This is my first post about a second time. I was all set up to drop this new recipe for kimchi pancakes on the web when I had this momentary memory of maybe having posted a recipe for kimchi pancakes once before. Thing is, the old post is the same recipe I had set out to improve upon with this new recipe. I’ll skip the part about loving kimchi with my whole heart and the rule of association of awesome things which states that I also love anything made with kimchi.
Normally, and in previous recipe, I make make the pancakes vegetarian but as the old saying goes, ‘when Josh gives you country ham, make country ham and kimchi pancakes’. So I added it in to excellent results. An easy addition, the ham gets fried up in a hot skillet, invoking southern grandmas everywhere, and then it gets a good chop before being added to the pancake batter.

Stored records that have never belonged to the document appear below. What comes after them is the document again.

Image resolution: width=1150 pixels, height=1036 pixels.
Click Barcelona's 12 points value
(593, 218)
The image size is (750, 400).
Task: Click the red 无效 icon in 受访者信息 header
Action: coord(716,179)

Having kimchi pancakes around is the best thing in the world because they are as good cold as they are hot, even reheated in a pan or the toaster oven. They are good for breakfast with a egg on top, as a side dish for lunch or dinner and they do make a killer late night drunken snack, right out the fridge. Old news.
COUNTRY HAM AND KIMCHI PANCAKES
(makes about 1 dozen 4-inch pancakes)
* for a vegetarian version simply omit the ham and all of its stages.
6 ounces country ham or other ham of ground pork (optional)
1 cup all purpose flour
1/2 cup rice flour
1/2 bunch chives, chopped (about 1/4 cup)
1 cup water or kimchi juice, or a mixture of both to equal one cup
2 cups kimchi, chopped
1 tablespoon soy sauce
1 teaspoon toasted sesame oil
1/4 cup toasted sesame seeds, optional
2-3 tablespoons oil
- If using, cook pork in a skillet until cooked thoroughly. Chop into small pieces and set aside.
- Mix flour together in a medium bowl with chives.
- In a small bowl, whisk egg with water and/or kimchi juice and add to flour mixture.
- Stir kimchi, soy sauce and sesame oil into the batter.
- Add pork, if using and let batter stand for 10 minutes, will be quite thick.
- Heat oil in a skillet and drop a (3 tablespoon-sized) mound of batter into the skillet, spreading to make a thin pancake.
- Cooke until lightly browned, about 5 minutes, and flip. Cook other side.
- Taste for seasoning, add a pinch of salt to remaining batter, if needed. Finish cooking pancakes.
- Sprinkle with sesame seeds and serve.